Defense attorneys have said Allan was pressured into ruling Gray’s death a homicide.

Allan said her opinion was based on witness statements, the condition of Gray at each stop, and his injuries found while at the hospital and during the autopsy.

She added she would not have ruled Gray's death a homicide if the driver of the police van – Officer Caesar Goodson - had taken Gray to the hospital, as Porter suggested.

Porter told investigators he and Goodson, who is charged with second degree murder in the case, had agreed Gray should go to the hospital. That was after Gray, shackled hand and foot on the floor of the van, asked Porter for help at the vehicle's fourth stop.

Instead, Goodson picked up a prisoner at North and Pennsylvania avenues, and then drove to the Western District police station.

State Expert Weighs In

Soriano, the prosecution witness, said prompt medical attention would likely have prevented Gray’s death.

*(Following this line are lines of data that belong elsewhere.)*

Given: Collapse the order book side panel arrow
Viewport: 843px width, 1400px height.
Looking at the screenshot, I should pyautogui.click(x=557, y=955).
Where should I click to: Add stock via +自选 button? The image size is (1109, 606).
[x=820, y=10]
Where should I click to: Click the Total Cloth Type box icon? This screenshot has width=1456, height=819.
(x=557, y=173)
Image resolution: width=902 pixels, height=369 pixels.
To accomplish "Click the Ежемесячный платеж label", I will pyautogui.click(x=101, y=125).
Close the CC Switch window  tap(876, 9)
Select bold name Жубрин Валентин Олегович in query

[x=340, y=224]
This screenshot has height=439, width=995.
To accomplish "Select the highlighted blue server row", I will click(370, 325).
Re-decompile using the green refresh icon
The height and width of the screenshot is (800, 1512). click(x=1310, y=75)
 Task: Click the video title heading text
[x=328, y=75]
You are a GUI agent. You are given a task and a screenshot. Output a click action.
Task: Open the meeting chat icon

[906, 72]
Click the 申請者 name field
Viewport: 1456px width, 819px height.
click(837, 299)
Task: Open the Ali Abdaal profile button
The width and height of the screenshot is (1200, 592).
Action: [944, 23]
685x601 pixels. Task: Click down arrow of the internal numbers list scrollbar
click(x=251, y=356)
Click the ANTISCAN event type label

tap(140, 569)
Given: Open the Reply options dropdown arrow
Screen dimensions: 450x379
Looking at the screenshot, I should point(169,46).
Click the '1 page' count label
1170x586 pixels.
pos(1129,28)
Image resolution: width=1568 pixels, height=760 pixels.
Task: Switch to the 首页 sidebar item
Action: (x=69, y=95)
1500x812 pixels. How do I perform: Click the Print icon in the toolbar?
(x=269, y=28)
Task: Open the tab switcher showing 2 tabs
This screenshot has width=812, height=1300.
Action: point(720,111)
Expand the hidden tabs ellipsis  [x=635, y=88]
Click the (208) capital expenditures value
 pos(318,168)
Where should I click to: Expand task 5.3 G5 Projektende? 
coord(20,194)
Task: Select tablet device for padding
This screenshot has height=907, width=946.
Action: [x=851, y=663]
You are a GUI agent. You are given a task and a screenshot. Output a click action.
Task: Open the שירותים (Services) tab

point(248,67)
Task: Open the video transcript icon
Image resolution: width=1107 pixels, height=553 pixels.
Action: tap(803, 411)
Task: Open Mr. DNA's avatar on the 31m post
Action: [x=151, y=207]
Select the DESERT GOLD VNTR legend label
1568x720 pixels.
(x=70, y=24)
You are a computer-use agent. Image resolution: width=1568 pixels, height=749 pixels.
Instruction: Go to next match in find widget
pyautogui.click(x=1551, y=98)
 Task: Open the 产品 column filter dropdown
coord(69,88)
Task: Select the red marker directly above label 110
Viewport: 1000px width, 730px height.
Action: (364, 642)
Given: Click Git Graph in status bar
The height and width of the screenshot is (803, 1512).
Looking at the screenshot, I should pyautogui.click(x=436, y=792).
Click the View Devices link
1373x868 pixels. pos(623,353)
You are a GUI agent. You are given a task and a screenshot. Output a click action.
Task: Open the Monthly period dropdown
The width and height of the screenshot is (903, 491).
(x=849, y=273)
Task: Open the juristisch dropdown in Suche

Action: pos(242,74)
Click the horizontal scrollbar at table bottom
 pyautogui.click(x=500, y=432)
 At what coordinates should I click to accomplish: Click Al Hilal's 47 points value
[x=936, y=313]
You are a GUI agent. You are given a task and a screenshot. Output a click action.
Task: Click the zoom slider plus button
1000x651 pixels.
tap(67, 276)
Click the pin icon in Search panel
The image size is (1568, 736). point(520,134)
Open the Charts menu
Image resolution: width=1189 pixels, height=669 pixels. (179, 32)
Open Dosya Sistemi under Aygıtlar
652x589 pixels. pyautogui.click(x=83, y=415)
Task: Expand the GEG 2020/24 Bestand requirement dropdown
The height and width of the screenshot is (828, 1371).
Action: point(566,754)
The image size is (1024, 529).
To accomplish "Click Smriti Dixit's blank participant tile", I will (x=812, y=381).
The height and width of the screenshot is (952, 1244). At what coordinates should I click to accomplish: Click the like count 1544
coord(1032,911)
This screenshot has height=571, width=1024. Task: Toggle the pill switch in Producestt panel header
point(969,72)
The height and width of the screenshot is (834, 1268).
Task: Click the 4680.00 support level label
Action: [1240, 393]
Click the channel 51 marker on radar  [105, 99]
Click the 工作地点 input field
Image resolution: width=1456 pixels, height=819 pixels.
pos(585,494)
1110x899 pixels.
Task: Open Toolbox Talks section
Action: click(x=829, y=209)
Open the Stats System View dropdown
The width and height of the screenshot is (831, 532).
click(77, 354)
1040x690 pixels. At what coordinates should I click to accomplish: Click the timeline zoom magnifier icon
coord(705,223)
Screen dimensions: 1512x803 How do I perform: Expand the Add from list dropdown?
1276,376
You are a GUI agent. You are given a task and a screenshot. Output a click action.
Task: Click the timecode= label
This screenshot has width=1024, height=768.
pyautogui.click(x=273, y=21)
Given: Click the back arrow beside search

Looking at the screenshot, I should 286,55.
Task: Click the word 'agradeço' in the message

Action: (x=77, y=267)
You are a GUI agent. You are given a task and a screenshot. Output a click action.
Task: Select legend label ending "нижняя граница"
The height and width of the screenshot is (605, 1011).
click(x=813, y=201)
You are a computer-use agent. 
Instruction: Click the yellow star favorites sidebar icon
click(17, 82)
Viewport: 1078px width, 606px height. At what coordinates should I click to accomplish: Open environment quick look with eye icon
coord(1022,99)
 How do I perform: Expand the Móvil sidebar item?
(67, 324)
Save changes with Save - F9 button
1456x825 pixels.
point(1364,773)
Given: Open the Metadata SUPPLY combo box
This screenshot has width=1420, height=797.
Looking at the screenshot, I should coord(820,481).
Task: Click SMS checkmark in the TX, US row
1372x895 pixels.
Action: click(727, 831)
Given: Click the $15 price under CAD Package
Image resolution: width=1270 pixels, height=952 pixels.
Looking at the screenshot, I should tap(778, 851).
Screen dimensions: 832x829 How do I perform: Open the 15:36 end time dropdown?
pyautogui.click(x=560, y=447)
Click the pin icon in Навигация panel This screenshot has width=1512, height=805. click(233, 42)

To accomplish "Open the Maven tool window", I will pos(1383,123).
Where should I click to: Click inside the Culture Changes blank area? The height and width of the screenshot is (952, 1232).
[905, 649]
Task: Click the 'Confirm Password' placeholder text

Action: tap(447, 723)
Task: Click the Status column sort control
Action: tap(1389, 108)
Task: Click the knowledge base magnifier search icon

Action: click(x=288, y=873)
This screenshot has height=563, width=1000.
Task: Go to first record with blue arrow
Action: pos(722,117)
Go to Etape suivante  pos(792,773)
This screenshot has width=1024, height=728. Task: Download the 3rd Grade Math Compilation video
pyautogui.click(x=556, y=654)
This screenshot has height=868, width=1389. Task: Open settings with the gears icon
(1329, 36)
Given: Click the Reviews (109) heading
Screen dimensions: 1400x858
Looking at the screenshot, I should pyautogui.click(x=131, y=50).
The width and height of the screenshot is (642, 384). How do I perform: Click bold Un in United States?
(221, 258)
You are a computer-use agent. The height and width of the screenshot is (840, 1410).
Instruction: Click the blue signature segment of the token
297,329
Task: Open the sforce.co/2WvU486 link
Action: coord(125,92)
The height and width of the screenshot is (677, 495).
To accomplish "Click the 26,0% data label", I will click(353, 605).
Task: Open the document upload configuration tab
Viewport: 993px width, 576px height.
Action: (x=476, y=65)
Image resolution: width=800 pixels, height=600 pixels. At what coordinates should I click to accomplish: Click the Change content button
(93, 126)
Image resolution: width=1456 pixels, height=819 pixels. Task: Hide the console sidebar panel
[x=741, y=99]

He said Gray's injury came from forces similar to a motorcycle rider being thrown from a bike, or an unrestrained car passenger being ejected. He says Gray could not have broken his neck by intentionally banging his head against the walls of the van. Porter said in a statement to investigators that he could hear Gray banging in the back of the vehicle.

This is at least the second time Soriano has appeared as an expert witness against the Baltimore police. His testimony in the case of Dondi Johnson, a Baltimore man who was arrested in 2005 for public urination, left paralyzed after riding in the back of a police van and died two weeks later, helped Johnson’s family win a $7.4 million settlement against the city.

Soriano testified 's testimony, Johnson suffered an injury in the same section of his spinal cord as Gray, and that in pulling the man out of the van, the officers exacerbated his injury. Like Gray, Johnson was not buckled into a seat belt.